La page d’accueil appelle ainsi les internautes à témoigner et plus seulement à voter, signe des temps là aussi, comme en ce moment avec la question : « vous faites partie des supporters d’Obama ? Pourquoi ? » :

Vous suivez la campagne présidentielle américaine depuis la France, les Etats-Unis, ou ailleurs, et vous faites partie des supporters de Barack Obama. Pourquoi et comment avez-vous succombé à « l’obamania » ? Qu’est-ce qui vous attire chez le candidat démocrate ? Qu’est-ce qui vous convainc dans son programme ?
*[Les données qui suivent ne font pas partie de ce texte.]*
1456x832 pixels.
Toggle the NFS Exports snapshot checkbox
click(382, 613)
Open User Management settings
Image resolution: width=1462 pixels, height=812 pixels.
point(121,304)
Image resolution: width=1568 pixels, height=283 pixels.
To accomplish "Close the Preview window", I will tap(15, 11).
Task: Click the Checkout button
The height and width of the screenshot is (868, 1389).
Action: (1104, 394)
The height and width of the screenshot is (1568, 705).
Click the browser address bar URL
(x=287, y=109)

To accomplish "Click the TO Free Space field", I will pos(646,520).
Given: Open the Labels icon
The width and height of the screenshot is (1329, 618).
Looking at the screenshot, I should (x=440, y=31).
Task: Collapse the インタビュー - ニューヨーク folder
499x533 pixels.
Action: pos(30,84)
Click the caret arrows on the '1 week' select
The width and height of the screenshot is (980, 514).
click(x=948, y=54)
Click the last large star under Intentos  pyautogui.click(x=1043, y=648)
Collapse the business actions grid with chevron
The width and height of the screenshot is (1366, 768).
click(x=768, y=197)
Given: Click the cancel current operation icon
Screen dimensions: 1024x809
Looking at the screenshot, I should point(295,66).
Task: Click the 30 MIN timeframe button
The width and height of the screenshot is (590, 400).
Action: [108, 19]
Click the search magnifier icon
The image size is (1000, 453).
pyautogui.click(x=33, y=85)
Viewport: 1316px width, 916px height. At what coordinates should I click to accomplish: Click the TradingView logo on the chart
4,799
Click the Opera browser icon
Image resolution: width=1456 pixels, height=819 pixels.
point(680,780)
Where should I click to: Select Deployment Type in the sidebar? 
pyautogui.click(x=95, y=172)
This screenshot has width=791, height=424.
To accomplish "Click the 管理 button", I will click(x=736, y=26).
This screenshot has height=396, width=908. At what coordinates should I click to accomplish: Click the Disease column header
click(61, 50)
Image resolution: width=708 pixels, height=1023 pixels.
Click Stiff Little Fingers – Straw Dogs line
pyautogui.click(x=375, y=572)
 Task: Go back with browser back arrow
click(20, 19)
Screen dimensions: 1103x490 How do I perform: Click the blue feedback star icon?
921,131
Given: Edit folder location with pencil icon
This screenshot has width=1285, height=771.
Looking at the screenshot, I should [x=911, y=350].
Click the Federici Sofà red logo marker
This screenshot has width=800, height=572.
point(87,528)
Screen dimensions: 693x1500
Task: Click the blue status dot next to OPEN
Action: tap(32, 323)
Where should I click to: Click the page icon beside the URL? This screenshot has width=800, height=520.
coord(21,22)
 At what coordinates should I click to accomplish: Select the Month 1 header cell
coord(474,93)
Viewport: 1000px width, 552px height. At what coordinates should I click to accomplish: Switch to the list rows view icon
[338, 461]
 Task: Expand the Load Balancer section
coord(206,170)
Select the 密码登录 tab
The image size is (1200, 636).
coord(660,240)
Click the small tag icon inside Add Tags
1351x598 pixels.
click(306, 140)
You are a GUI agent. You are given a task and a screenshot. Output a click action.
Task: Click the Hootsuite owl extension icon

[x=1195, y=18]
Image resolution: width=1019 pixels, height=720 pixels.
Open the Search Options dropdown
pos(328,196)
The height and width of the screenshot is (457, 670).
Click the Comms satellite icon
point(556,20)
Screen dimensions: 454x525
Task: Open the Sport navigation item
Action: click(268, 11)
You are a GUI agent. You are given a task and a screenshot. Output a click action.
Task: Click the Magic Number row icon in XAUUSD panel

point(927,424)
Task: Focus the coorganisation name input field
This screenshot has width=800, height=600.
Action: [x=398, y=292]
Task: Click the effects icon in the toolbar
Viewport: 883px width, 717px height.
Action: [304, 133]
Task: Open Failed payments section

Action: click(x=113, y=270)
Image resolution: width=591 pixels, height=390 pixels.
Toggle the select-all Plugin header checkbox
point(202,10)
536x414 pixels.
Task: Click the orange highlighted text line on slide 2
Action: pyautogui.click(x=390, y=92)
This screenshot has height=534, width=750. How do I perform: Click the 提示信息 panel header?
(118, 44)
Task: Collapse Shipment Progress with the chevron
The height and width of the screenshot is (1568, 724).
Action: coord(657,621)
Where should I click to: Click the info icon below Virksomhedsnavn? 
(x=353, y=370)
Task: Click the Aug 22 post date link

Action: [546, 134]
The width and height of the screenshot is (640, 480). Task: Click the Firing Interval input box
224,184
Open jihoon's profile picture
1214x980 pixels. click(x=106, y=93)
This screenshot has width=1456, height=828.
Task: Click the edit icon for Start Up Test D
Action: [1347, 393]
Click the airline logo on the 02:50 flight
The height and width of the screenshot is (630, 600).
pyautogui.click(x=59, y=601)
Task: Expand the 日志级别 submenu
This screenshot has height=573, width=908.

Dernier indice que j’ai relevé dans cette nouvelle mise en page (et contrairement à ce que laisse penser Mikiane dans son papier 😉 : lemonde.fr propose désormais des liens en dehors de son réseau avec une Revue de web qui reprend des blogs, des articles du monde (bon on ne se refait pas manifestement) et des articles de la presse étrangère. Pour l’instant je n’ai pas encore vu de liens vers des médias français plus ou moins directement concurrents.

D’autres détails m’ont sûrement échappé, mais en tout cas l’intégration de la parole des internautes (du lecteur au blogueur maison ou non) est désormais plus qu’avancée et valorisée comme un contenu à part entière. L’écart avec les sites médias pure player comme Mediapart et rue 89 est en train de se réduire.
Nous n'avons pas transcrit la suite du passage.